Tutorial - Building an Inverted TF-IDF Index with Core API Translating to Jet DAG Implementing the Vertex Computation
The source vertex reads a Hazelcast IMap so we just use the processor provided in Jet:
dag.newVertex("doc-source", Processors.readMap(DOCID_NAME));
The stopwords-producing vertex has a custom processor:
dag.newVertex("stopword-source", StopwordsP::new);
The processor's implementation is quite simple:
private static class StopwordsP extends AbstractProcessor {
@Override
public boolean complete() {
emit(docLines("stopwords.txt").collect(toSet()));
return true;
}
}
It emits a single item: the HashSet
built directly from the stream
of a text file's lines.
The doc-count
processor can again be built from the primitives
provided in the Jet's library:
dag.newVertex("doc-count", Processors.accumulate(() -> 0L, (count, x) -> count + 1));
The doc-lines
processor is more of a mouthful, but still built from
existing primitives:
dag.newVertex("doc-lines",
nonCooperative(
Processors.flatMap((Entry<Long, String> e) ->
traverseStream(docLines("books/" + e.getValue())
.map(line -> entry(e.getKey(), line))))));
Let's break down this expression... Processors.flatMap
returns a
standard processor that emits an arbitrary number of items for each
received item. The user supplies a function of the shape inputItem -> Traverser(outputItems)

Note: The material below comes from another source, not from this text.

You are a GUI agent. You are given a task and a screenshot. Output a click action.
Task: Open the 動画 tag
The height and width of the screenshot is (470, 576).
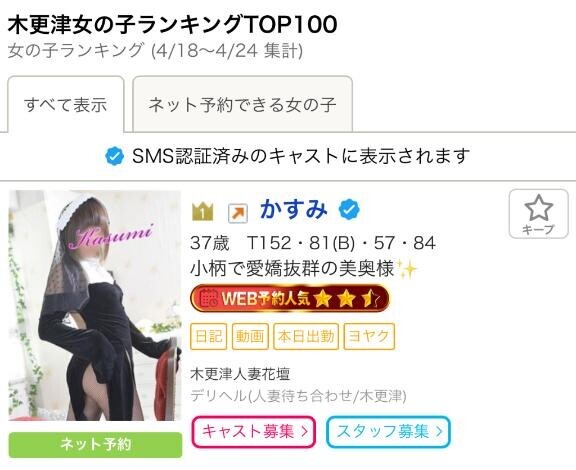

and the processor takes care of all the logic
required to cooperatively emit those items while respecting the output
buffer limits.
This is the user-supplied expression evaluated for each incoming item:
traverseStream(docLines("books/" + e.getValue())
.map(line -> entry(e.getKey(), line))))
traverseStream
converts a java.util.Stream
to Traverser
so the
inner part builds the stream: docLines()
simply returns
Files.lines(Paths.get(TfIdf.class.getResource(name).toURI()))

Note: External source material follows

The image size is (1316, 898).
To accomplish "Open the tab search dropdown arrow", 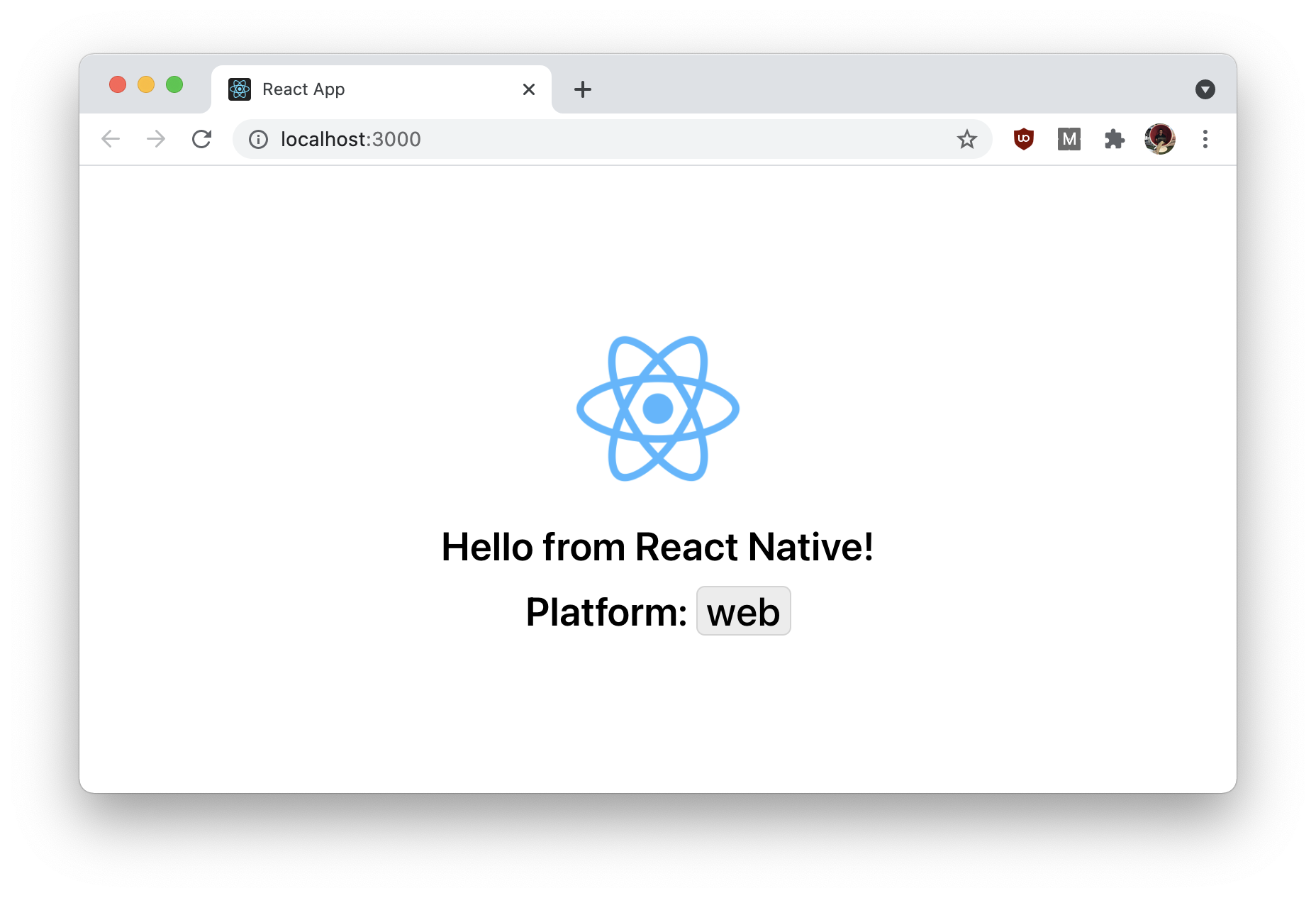I will 1205,89.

and then the mapping stage is applied, which creates a pair (docId, line)
. Finally, the whole processor expression is wrapped into a call
of nonCooperative()
which will declare the processor non-cooperative,
as required by the fact that it does blocking file I/O.
tokenizer
is another custom vertex:
dag.newVertex("tokenize", TokenizeP::new);
private static class TokenizeP extends AbstractProcessor {
private Set<String> stopwords;
private final FlatMapper<Entry<Long, String>, Entry<Long, String>> flatMapper =
flatMapper(e -> traverseStream(
Arrays.stream(DELIMITER.split(e.getValue()))
.filter(word -> !stopwords.contains(word))
.map(word -> entry(e.getKey(), word))));
@Override
protected boolean tryProcess0(@Nonnull Object item) {
stopwords = (Set<String>) item;
return true;
}
@Override
protected boolean tryProcess1(@Nonnull Object item) {
return flatMapper.tryProcess((Entry<Long, String>) item);
}
}
This is a processor that must deal with two different inbound edges. It
receives the stopword set over edge 0 and then it does a flatmapping
operation on edge 1. The logic presented here uses the same approach as
the implementation of the provided Processors.flatMap()
processor:
there is a single instance of FlatMapper
that holds the business logic
of the transformation, and the tryProcess1()
callback method directly
delegates into it. If FlatMapper
is done emitting the previous items,
it will accept the new item, apply the user-provided transformation, and
start emitting the output items. If the buffer state prevents it from
emitting all the pending items, it will return false
, which will make
the framework call the same tryProcess1
method later, with the same
input item.
Let's show the code that creates the tokenize
's two inbound edges:
dag.edge(between(stopwordSource, tokenize).broadcast().priority(-1))
.edge(from(docLines).to(tokenize, 1));
Especially note the .priority(-1)
part: this ensures that there will
be no attempt to deliver any data coming from docLines
before all the
data from stopwordSource
is already delivered. The processor would
fail if it had to tokenize a line before it has its stopword set in
place.
tf
is another simple vertex, built purely from the provided
primitives:
dag.newVertex("tf", groupAndAccumulate(() -> 0L, (count, x) -> count + 1));
tf-idf
is the most complex processor:
dag.newVertex("tf-idf", TfIdfP::new);
private static class TfIdfP extends AbstractProcessor {
private double logDocCount;
private final Map<String, List<Entry<Long, Double>>> wordDocTf = new HashMap<>();
private final Traverser<Entry<String, List<Entry<Long, Double>>>> invertedIndexTraverser =
lazy(() -> traverseIterable(wordDocTf.entrySet()).map(this::toInvertedIndexEntry));
@Override
protected boolean tryProcess0(@Nonnull Object item) throws Exception {
logDocCount = Math.log((Long) item);
return true;
}
@Override
protected boolean tryProcess1(@Nonnull Object item) throws Exception {
final Entry<Entry<Long, String>, Long> e = (Entry<Entry<Long, String>, Long>) item;
final long docId = e.getKey().getKey();
final String word = e.getKey().getValue();
final long tf = e.getValue();
wordDocTf.computeIfAbsent(word, w -> new ArrayList<>())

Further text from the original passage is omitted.